RECORDS FOR THE EXERCISE:
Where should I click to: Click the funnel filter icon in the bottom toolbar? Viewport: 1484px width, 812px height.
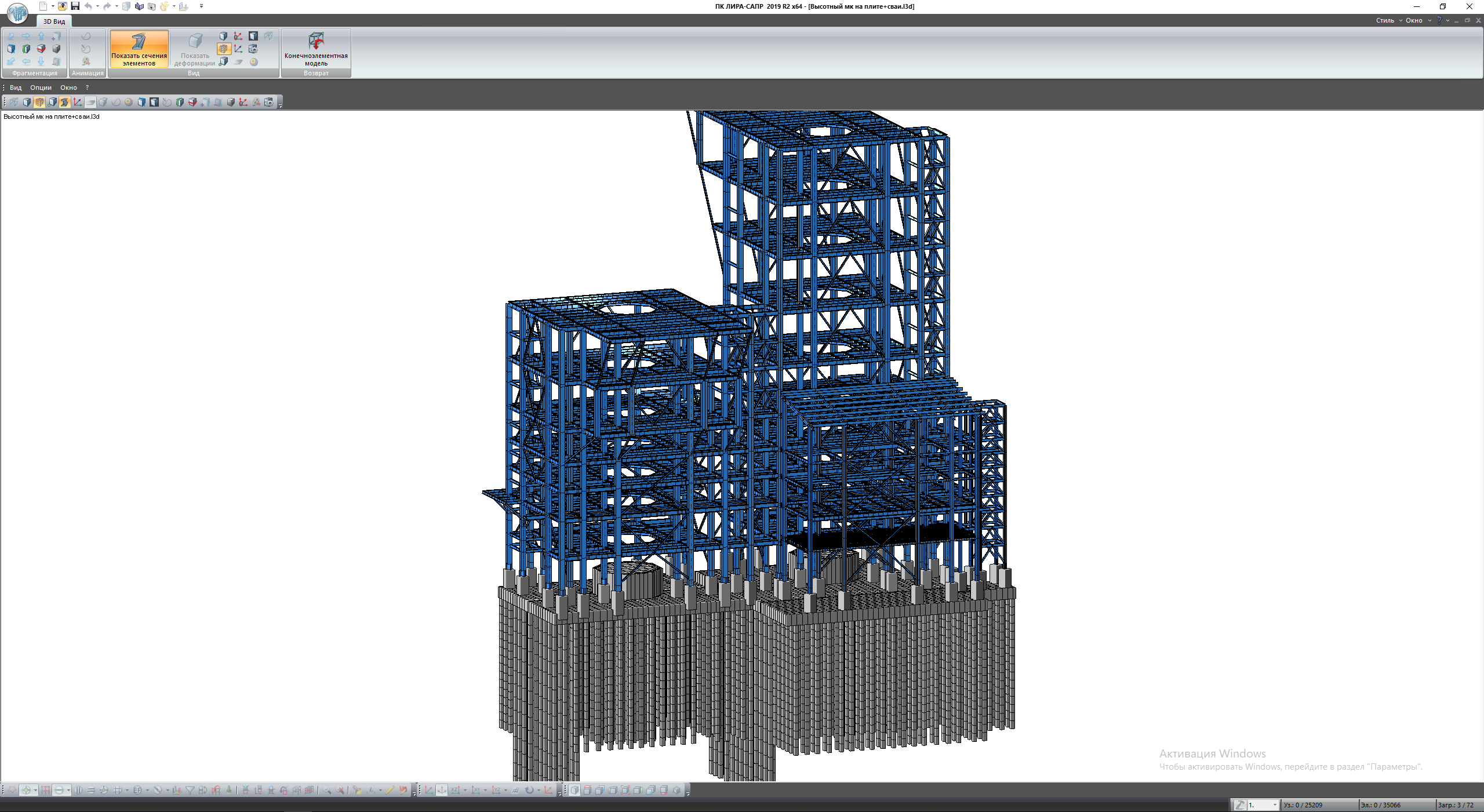point(190,791)
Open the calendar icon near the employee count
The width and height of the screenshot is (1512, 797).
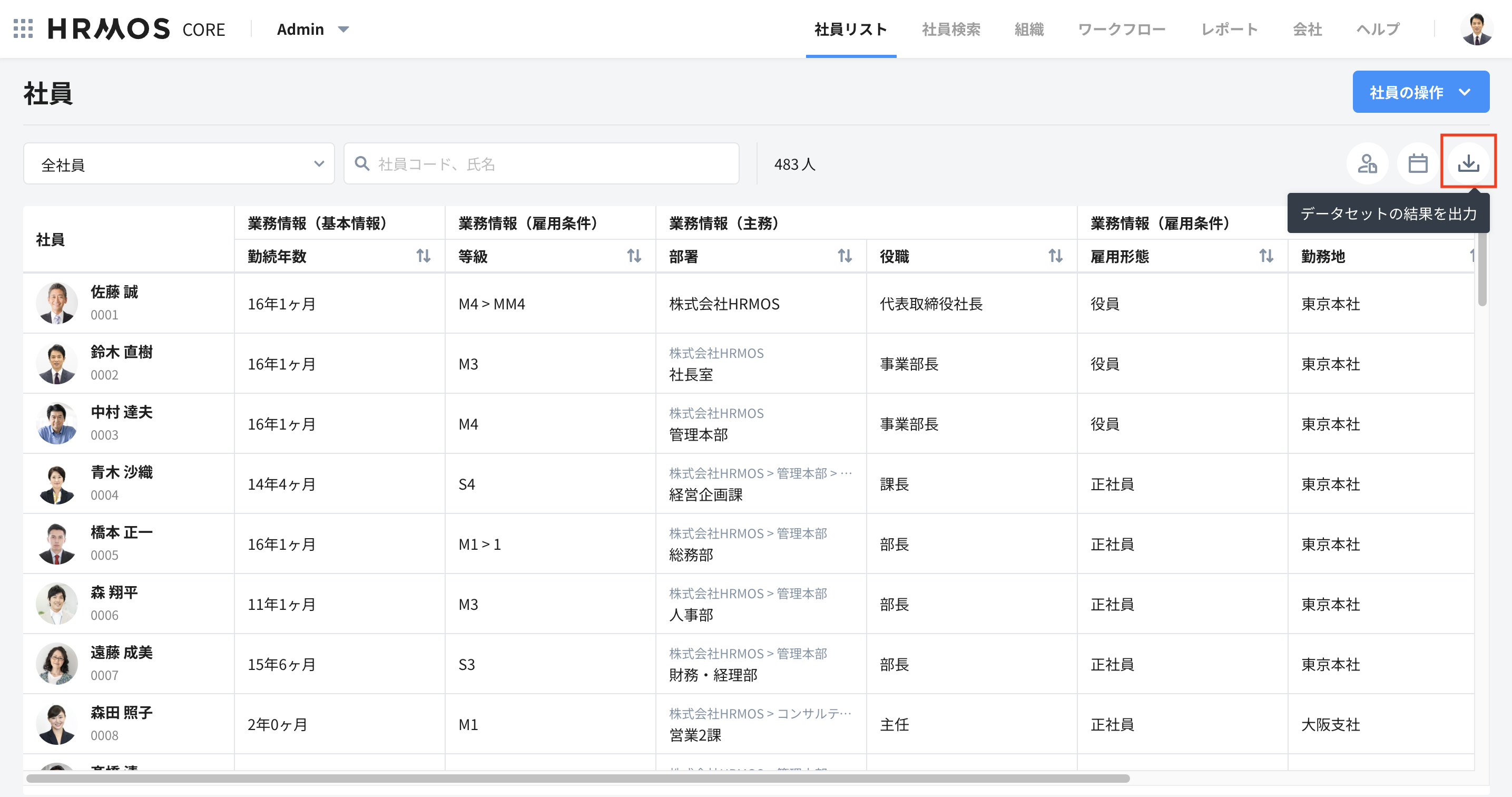click(1418, 163)
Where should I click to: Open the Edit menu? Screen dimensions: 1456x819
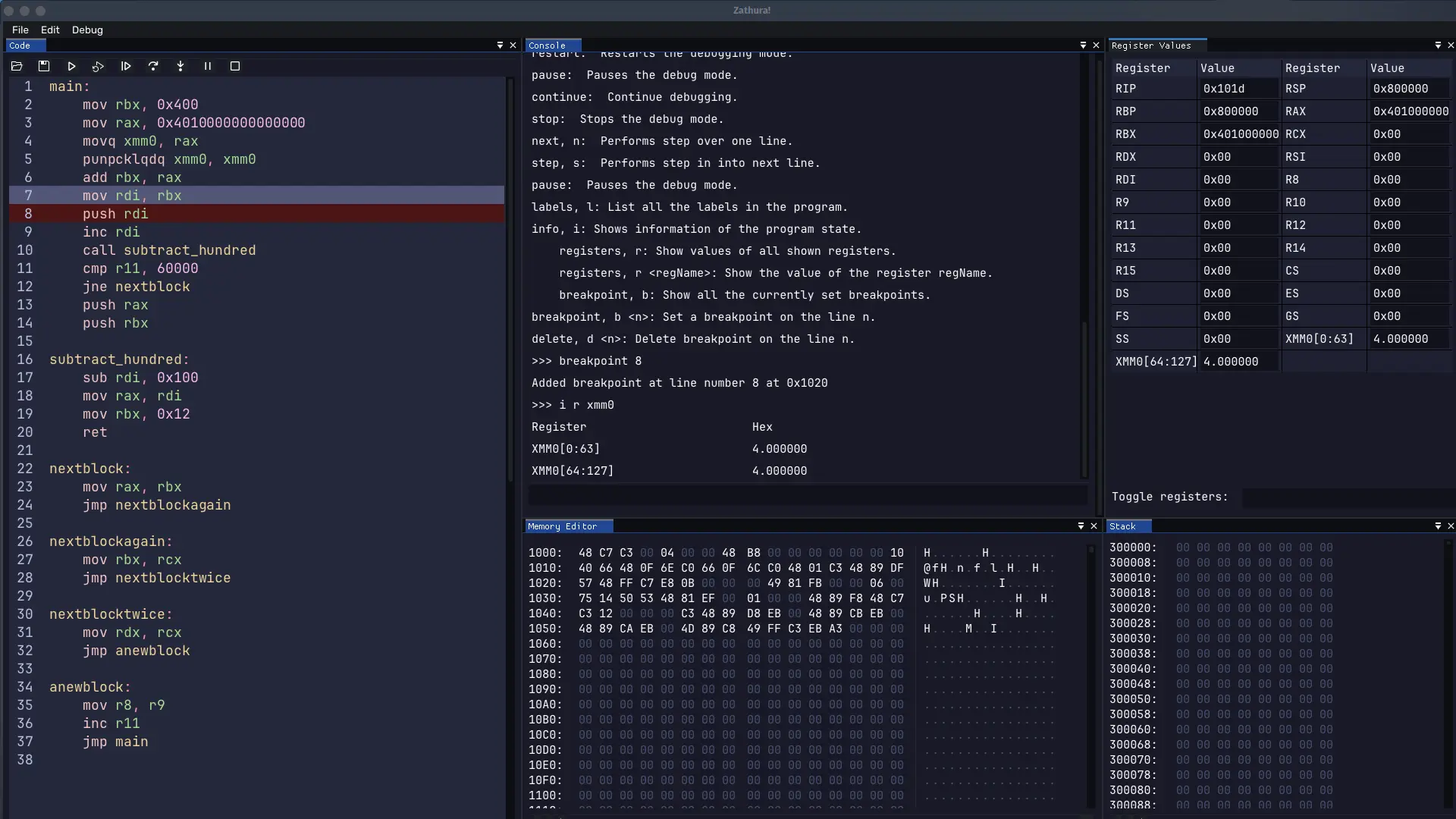point(50,30)
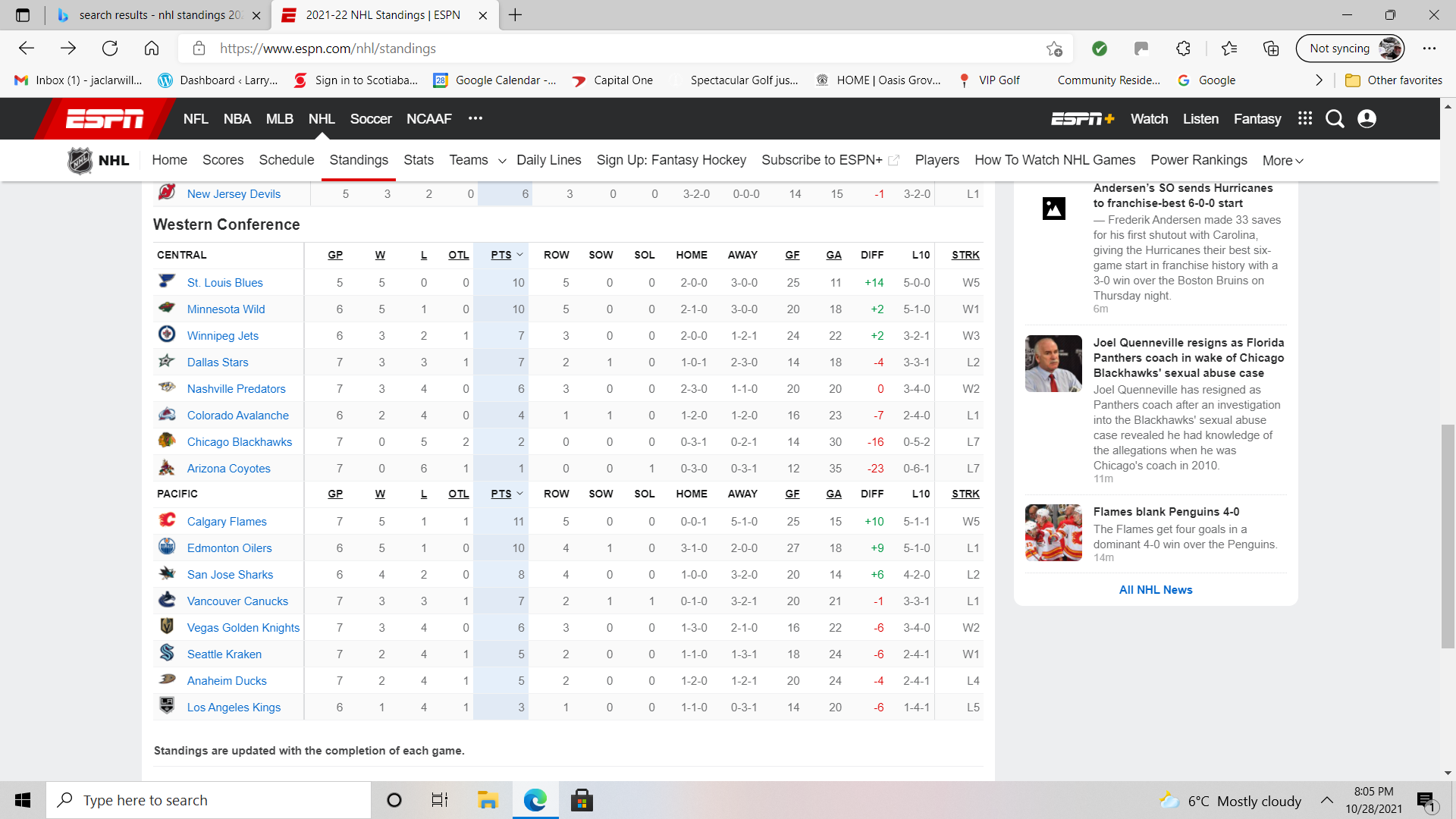Open the Power Rankings menu item
Image resolution: width=1456 pixels, height=819 pixels.
pyautogui.click(x=1198, y=160)
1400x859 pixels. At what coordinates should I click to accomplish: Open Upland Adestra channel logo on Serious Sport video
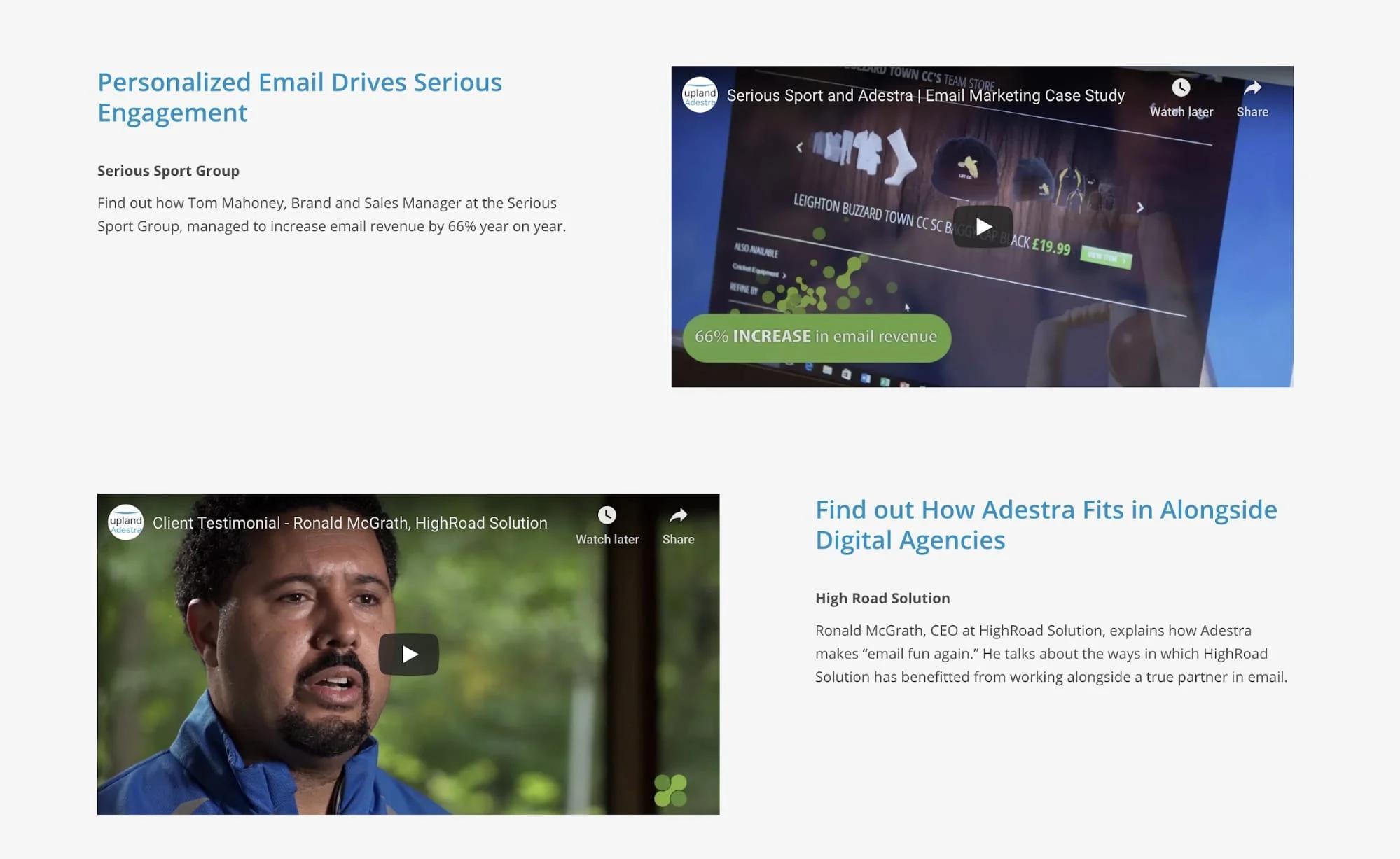700,95
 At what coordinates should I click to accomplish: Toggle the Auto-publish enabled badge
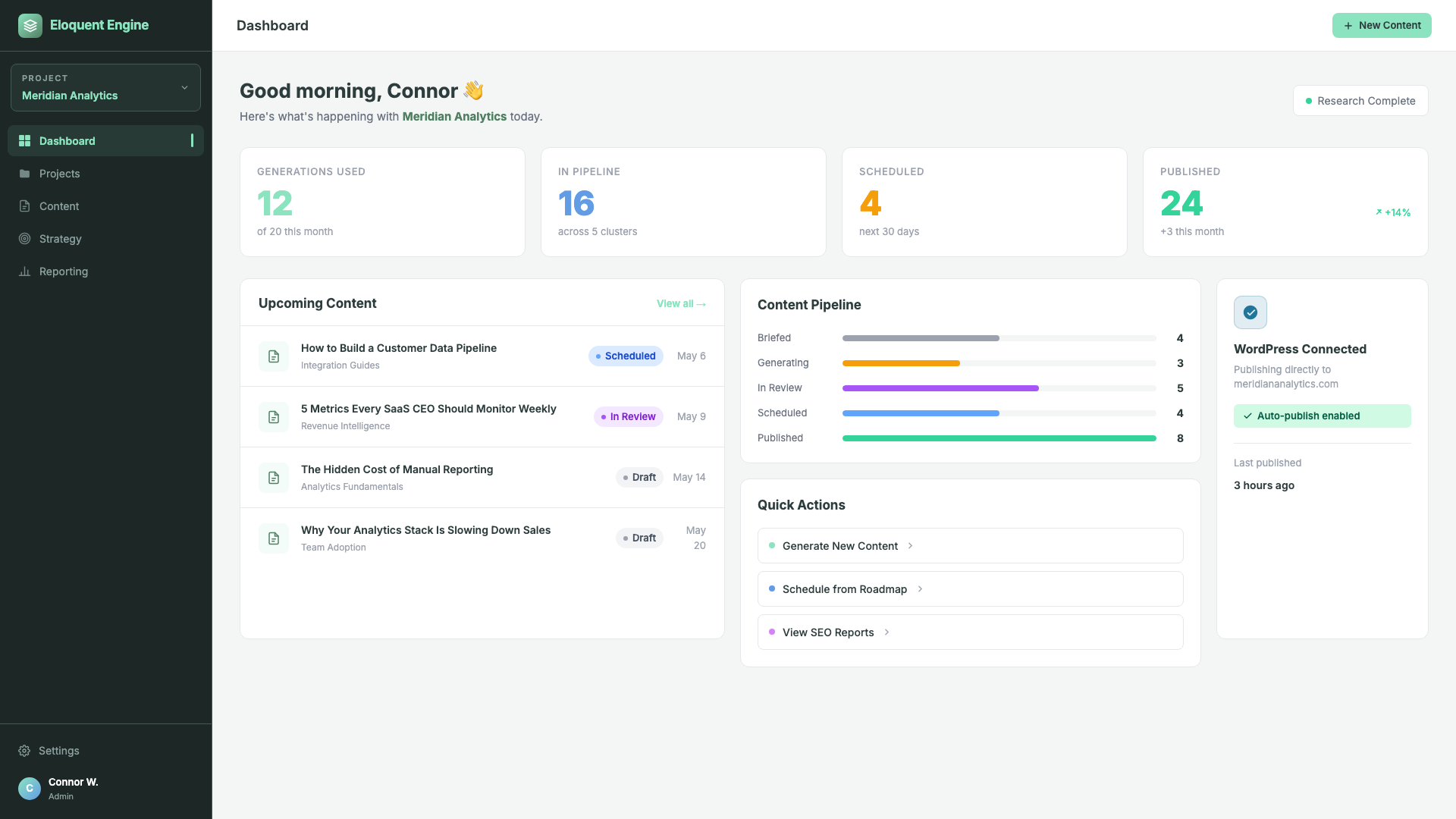pos(1322,416)
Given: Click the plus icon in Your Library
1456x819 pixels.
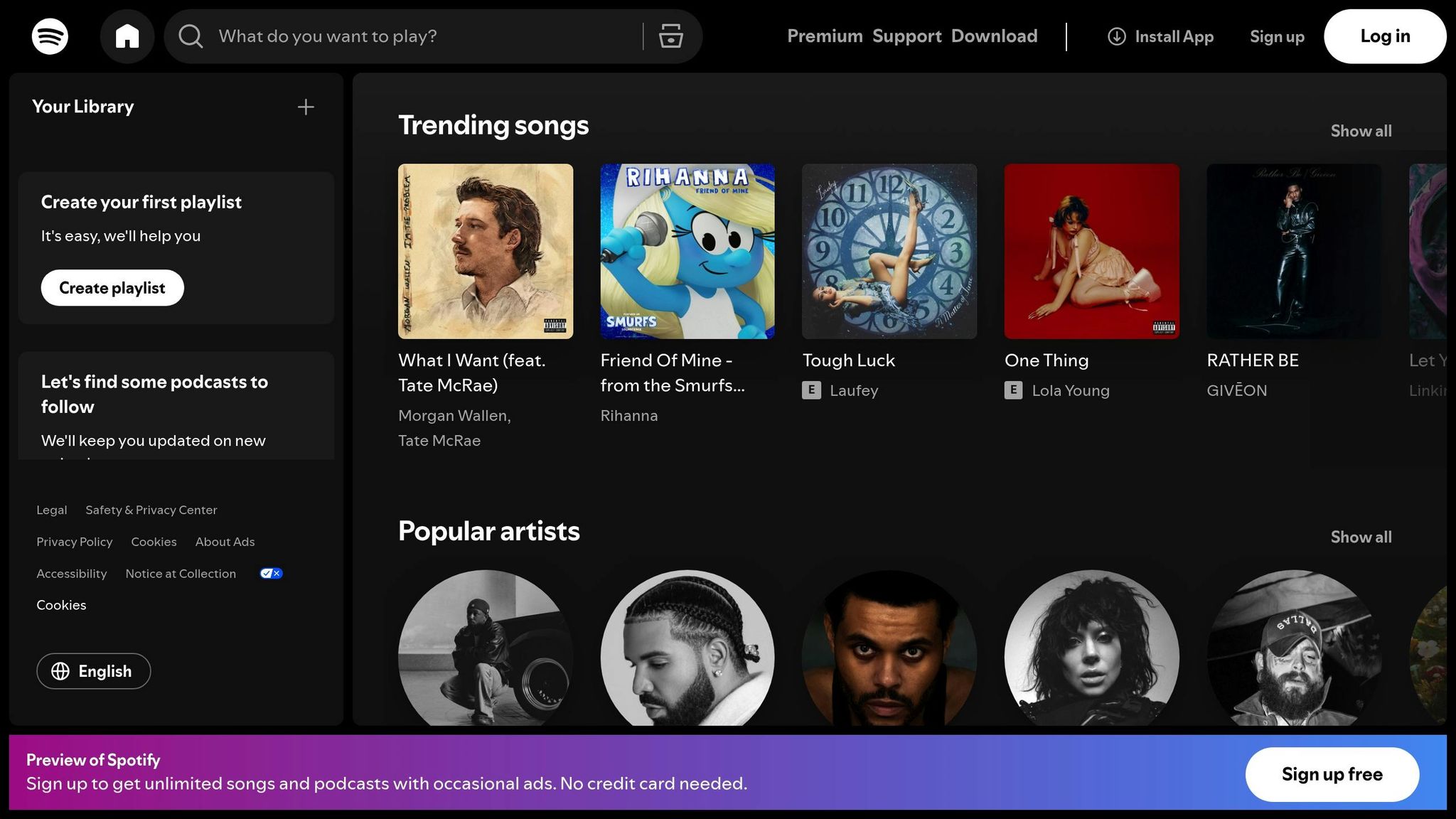Looking at the screenshot, I should coord(306,107).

ASSIGNMENT: Repeat the material exactly, without images.

ANSWER FOR THE TASK:
Where should I click to: Click the funnel filter icon in the bottom toolbar? Viewport: 1484px width, 812px height.
point(190,791)
Open the calendar icon near the employee count
The width and height of the screenshot is (1512, 797).
click(1418, 163)
Where should I click to: Open the Edit menu? Screen dimensions: 1456x819
point(50,30)
Open the Power Rankings menu item
Image resolution: width=1456 pixels, height=819 pixels.
pyautogui.click(x=1198, y=160)
1400x859 pixels. At what coordinates should I click to accomplish: Open Upland Adestra channel logo on Serious Sport video
700,95
 At what coordinates should I click to accomplish: Toggle the Auto-publish enabled badge
pos(1322,416)
Given: Click the plus icon in Your Library
1456x819 pixels.
Looking at the screenshot, I should coord(306,107).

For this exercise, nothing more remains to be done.